御射山神社2009年 6月 08日 (月) 21時 22分
 地元の歴史家の方々と会う機会があり、諏訪に行って来ました。以前から交流のあった方が今年亡くなられ、諏訪神社に関する知見を聞けなくなったことが寂しく感じられます。諏訪信仰に限らず、長い歴史を持つ信州には様々な研究や解釈が存在しており、地元の方に言わせると頑固な方の多い土地柄だそうです。信州に限りませんが、私のようなよそ者を受け入れてくれるようになった時の感慨はひとしおです。帰り際、車が見えなくなるまで手を振ってくれた姿にじーんとしました。
 ついでの折にと、上社下社の御射山神社に参拝して帰りました。

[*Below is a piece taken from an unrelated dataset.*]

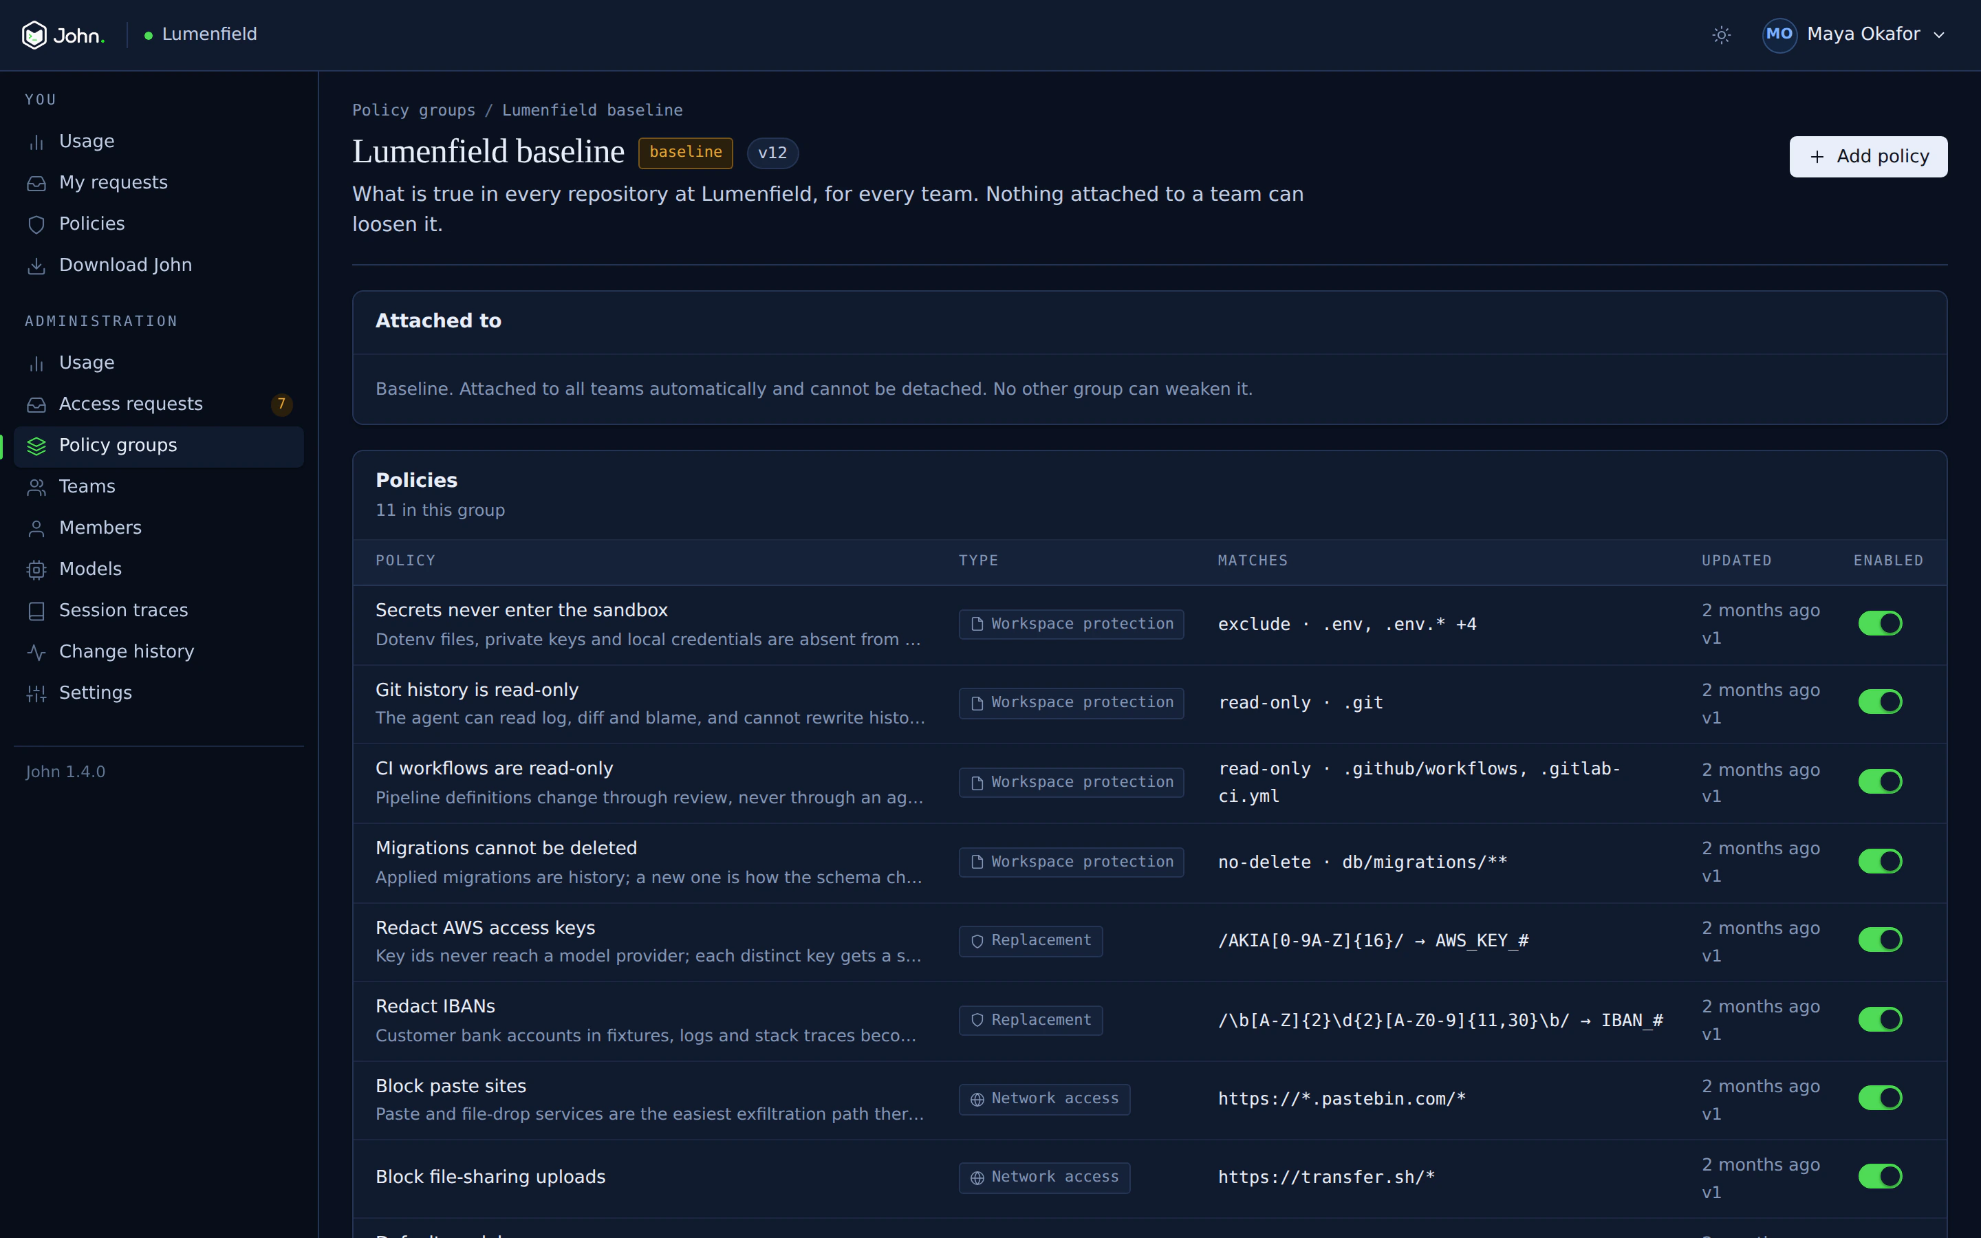
Task: Toggle the light/dark theme sun icon
Action: (x=1722, y=35)
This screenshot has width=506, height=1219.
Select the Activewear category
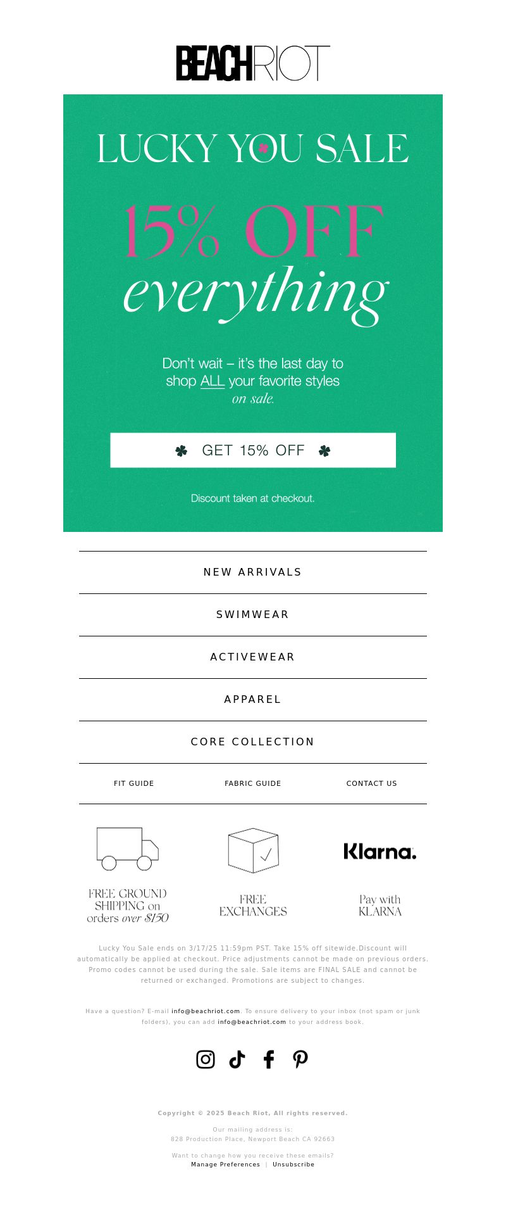253,657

諏訪神氏一族の伝承の経緯や放鷹に面した神野(狩場)の風景といった面から考えると、上社の御射山の方がより贄鷹との関連が深いように思われるのですが、鎌倉時代に武士が集まる競技場として存在したとされる下社の御射山(現在の旧御射山)の役割も面白く感じられます。

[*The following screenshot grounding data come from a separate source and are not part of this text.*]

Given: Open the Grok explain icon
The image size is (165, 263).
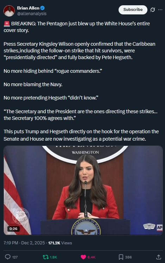Looking at the screenshot, I should click(153, 10).
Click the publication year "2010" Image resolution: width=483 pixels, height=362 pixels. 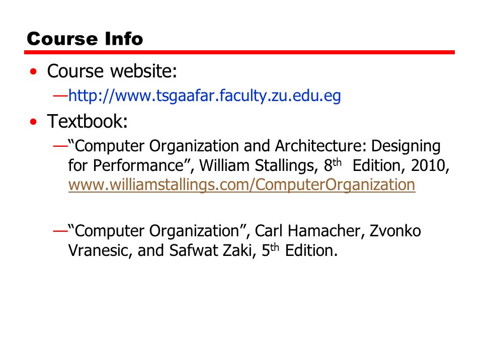point(429,165)
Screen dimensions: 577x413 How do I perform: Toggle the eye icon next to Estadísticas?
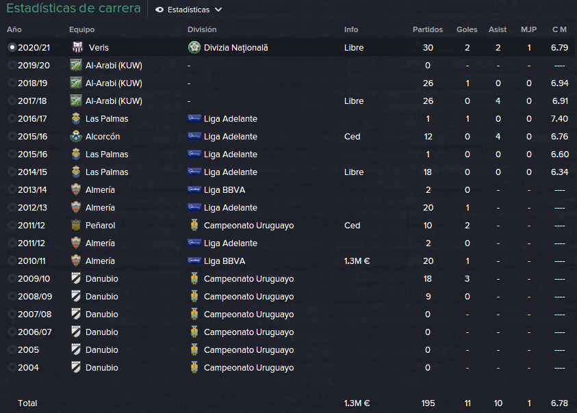pos(159,10)
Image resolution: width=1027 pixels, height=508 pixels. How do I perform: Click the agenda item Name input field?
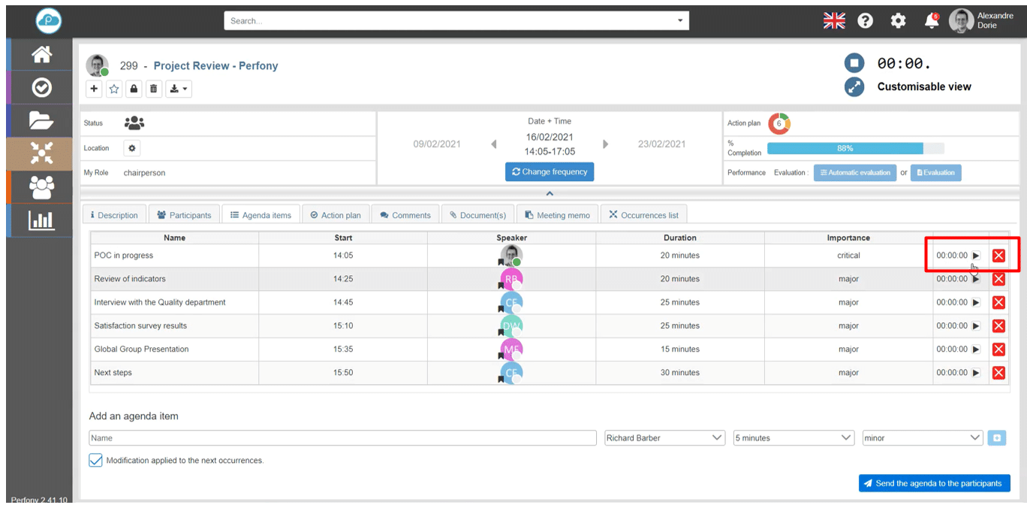click(x=342, y=438)
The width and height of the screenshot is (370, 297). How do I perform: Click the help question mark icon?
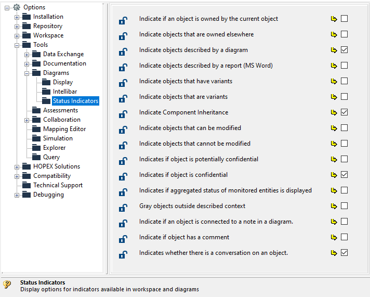7,285
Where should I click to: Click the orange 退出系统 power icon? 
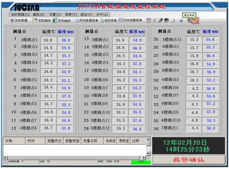click(196, 21)
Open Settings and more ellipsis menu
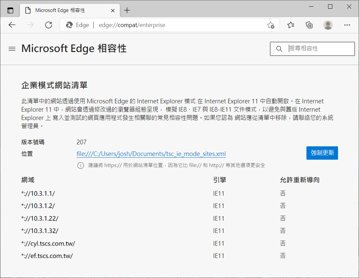 [347, 25]
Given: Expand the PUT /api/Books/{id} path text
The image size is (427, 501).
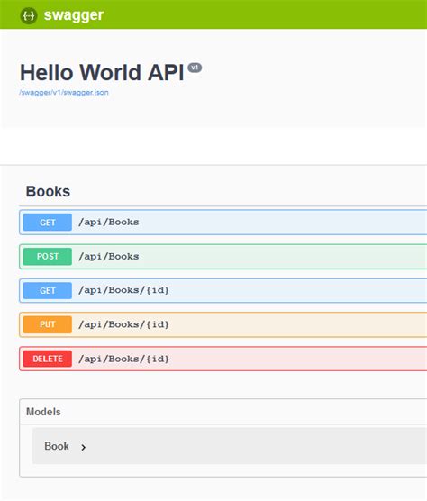Looking at the screenshot, I should coord(124,324).
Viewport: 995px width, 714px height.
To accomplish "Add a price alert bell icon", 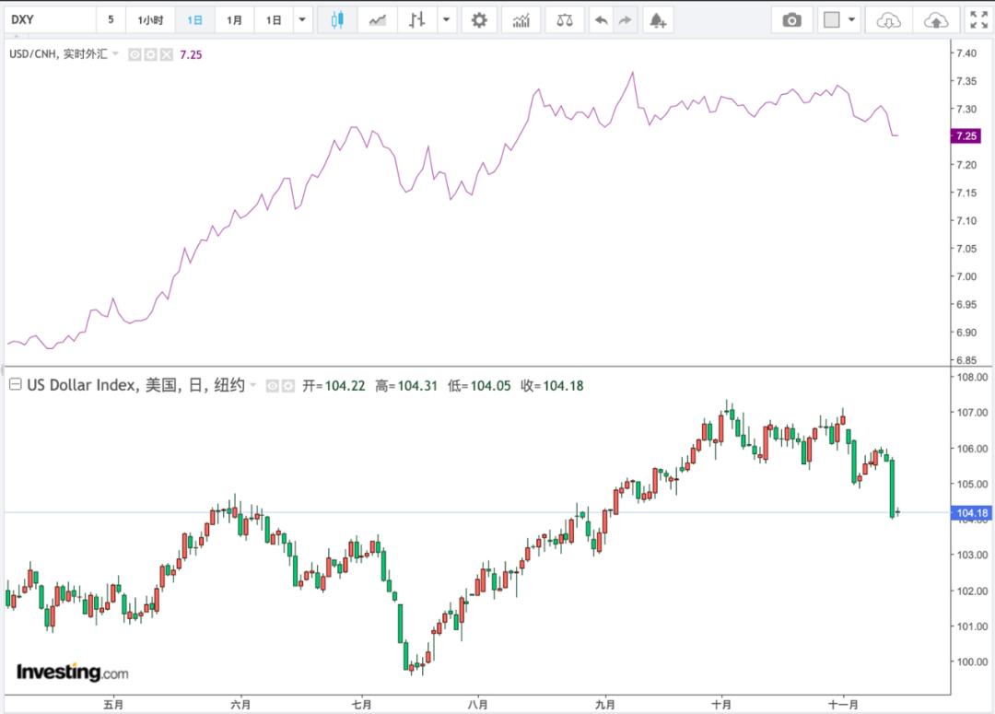I will [x=658, y=20].
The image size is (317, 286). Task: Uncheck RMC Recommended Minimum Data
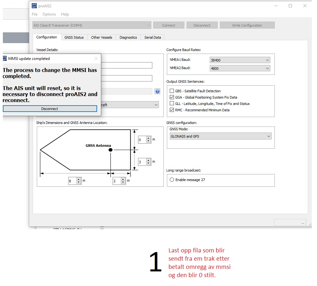tap(172, 110)
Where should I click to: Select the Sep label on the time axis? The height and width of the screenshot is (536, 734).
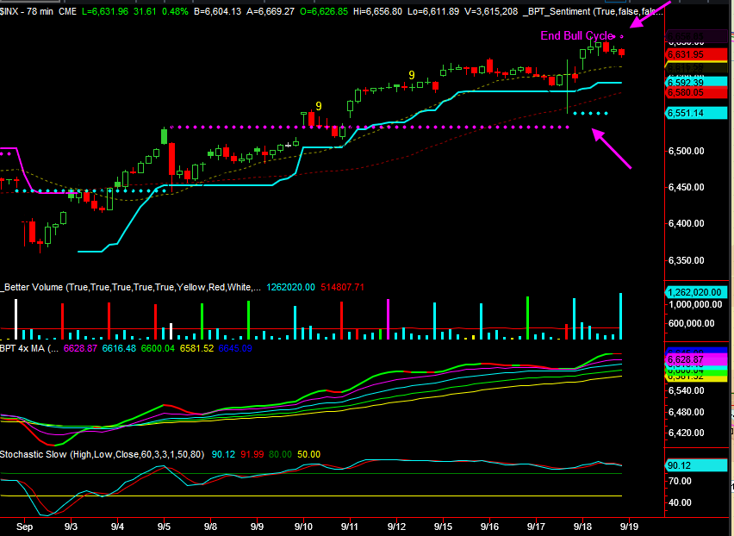tap(25, 525)
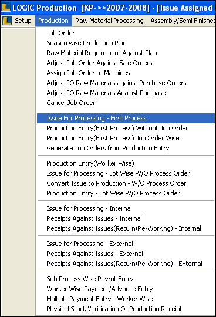Click the LOGIC app icon in title bar
This screenshot has width=216, height=317.
(6, 7)
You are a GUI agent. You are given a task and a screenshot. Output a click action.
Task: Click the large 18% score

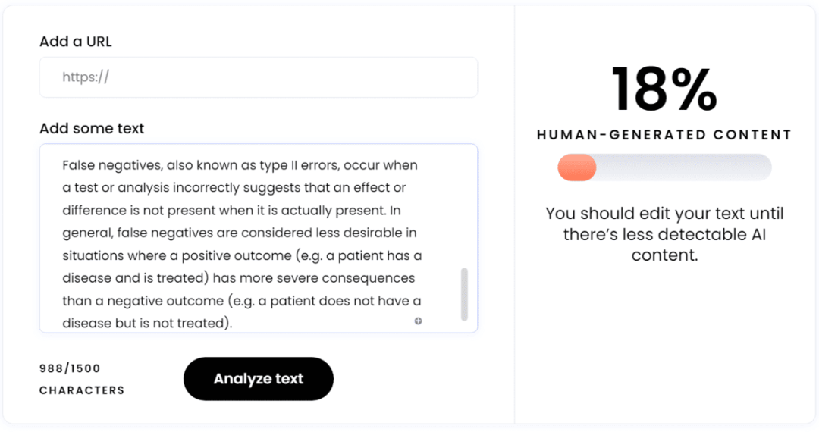point(664,89)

 上社の御射山が低い丘陵が連なる里山にあるのに比べて、下社のそれは山頂にあり、深い霧がたちこめていました。地形的に狩りの見せ方や獲物の種類が限られてしまうことから、明らかに儀礼的な意味が強いように見えましたが、縄張り宣言を行うキジの声や、姿は見えませんでしたがオオジシギ(カミナリシギ)の声を聞くことができました。霧が晴れれば独特のディスプレイが見られたかもしれません。
下社の(旧)御射山神社

モリアオガエル2009年 6月 02日 (火) 21時 46分
 月が変わり、サンダルで過ごせる季節になりました。今年もすでに半年が過ぎたかと思うと、何を成したか思い出せないほどに月日がたつのが早くなっているように感じます。嘆いていても仕方ないので、鷹道具作りに勤しんでいます。

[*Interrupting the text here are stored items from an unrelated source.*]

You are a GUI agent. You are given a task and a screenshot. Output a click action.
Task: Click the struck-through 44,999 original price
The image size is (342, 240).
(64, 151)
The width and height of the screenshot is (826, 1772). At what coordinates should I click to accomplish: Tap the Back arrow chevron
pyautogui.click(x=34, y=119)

 今年もカエルが騒々しく鳴き始めました。昨年よりメスのカエルの数が少ないようで心配していましたが、徐々に卵塊が増えてきました。ちらっと覗いてみたら、一つの木に3匹のオスがつかまっていました。が、メスはいませんでした。オスに比べて慎重なのか、なかなか見つけられないでいます。
 年によって多少の差異があるとはいえ、卵の増減をカエル自身が考えて行っているとしたら、自然の影響を受けているのではないかと思います。人間も感覚的な行動には意味があるのかもしれません。
オスのモリアオガエル

動物文学22009年 5月 31日 (日) 11時 39分
 以前取り上げてくださった方から、動物文学誌に再び鷹狩に関するお話が掲載されたというお手紙と掲載紙を頂きました。仕事と両立させながら修業に勤しむ現代の鷹匠の姿が生き生きと描かれています。なにより鷹匠に対する深い愛情が感じられました。何度も取材にお越しくださった熱意に心より感謝申し上げます。
 鷹匠として生活することは難しいということはわかっていますが、門下生たちは皆、生きがいとして大切に思っています。鷹狩というのは獲物を追う以上に、鷹を飼うことに神経を遣うものであるため、技術が高くなるとともに勘が鋭くなっていくような気がします。
 逆に仕事になるような生きがいを見つけることなどできるのだろうか、と思うことがあります。たとえ野球で大学から社会人、プロと進めたとしても40歳まで続けられる人はほんのわずかです。しかし、その後の人生を考えて一生続けられることを前提に仕事を探すとするなら、夢を見る機会さえ失うことになるのではないでしょうか。とりあえず悔いのない人生であれば十分ではないかと思っています。
動物文学誌第47号 (c)動物文学誌協会

中原街道時代まつり2009年 5月 28日 (木) 6時 11分
 5月24日、川崎市民ミュージアムにおいて、中原街道時代まつりが開催されました。インフルエンザの影響や前夜から降り続く長雨のため、直前まで開催が危ぶまれていましたが、関係者の努力もあって予定通り実施される運びとなりました。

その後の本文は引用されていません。